= Required tasks =
**1)** In the Roman numerals text that follows, rewrite the portion that begins at the words "Available as a" and ends after the words "with several options.", substituting "ToRoman" for every occurrence of "ToRomanNumerals".
**2)** For each statement, answer yes or no according to the Roman numerals text and quote the words that decide it: (a) ASCII is the default output. (b) The flag 0 makes 4 appear as IV. (c) The NumeralParser class has fewer options because it parses all forms at once.

### Passage for review

Converting numbers to and from roman numerals as easy as II+II=IV. Supports ASCII, Unicode and vinculum extensions.
$ dotnet add package Roman-NumeralsConverting numbers to and from roman numerals as easy as II+II=IV.
Available as a package.
There are very few features:
To display: uint to string (representing a Roman numeral)
Console.WriteLine(RomanNumerals.Convert.ToRomanNumerals(123)); // CXXIII
Console.WriteLine(RomanNumerals.Convert.ToRomanNumerals(227, NumeralFlags.Unicode)); // ⅭⅭⅩⅩⅦ
Parsing: string to uint
Console.WriteLine(RomanNumerals.Convert.FromRomanNumerals("IV")); // 4
All methods also works as extension methods:
using RomanNumerals;
var a1 = Convert.ToRomanNumerals(123);
var a2 = 123 .ToRomanNumerals(); // same as above 😍
Formatting is done using the NumeralBuilder class, with several options.
NumeralBuilder implements ICustomFormatter with the following flags:
| Flag | Effect |
|---|---|
0 | Don’t use negative digits (turns 4 to IIII instead of IV) |
V or - or = | Use vinculum notation (turns 1,000 to Ī instead of M, but also 1,000,000 to I̿ or 5,000,000 to V̿) |
' or ` | ` |
u | Use Unicode (subset of Unicode Roman numerals) |
U | Use Unicode plus ligatures (full range of Unicode Roman numerals) |
A | Use ASCII, the default case |
Parsing is done using the NumeralParser class (with less options, because it parses all forms at once).

######
### Information supplied

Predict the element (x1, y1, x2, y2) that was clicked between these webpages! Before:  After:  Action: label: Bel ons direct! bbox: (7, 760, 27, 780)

######

= Answers to the tasks =
**1)**
Available as a package.
There are very few features:
To display: uint to string (representing a Roman numeral)
Console.WriteLine(RomanNumerals.Convert.ToRoman(123)); // CXXIII
Console.WriteLine(RomanNumerals.Convert.ToRoman(227, NumeralFlags.Unicode)); // ⅭⅭⅩⅩⅦ
Parsing: string to uint
Console.WriteLine(RomanNumerals.Convert.FromRomanNumerals("IV")); // 4
All methods also works as extension methods:
using RomanNumerals;
var a1 = Convert.ToRoman(123);
var a2 = 123 .ToRoman(); // same as above 😍
Formatting is done using the NumeralBuilder class, with several options.

**2)**
(a) Yes: "Use ASCII, the default case".
(b) No: "Don’t use negative digits (turns 4 to IIII instead of IV)".
(c) Yes: "Parsing is done using the NumeralParser class (with less options, because it parses all forms at once)."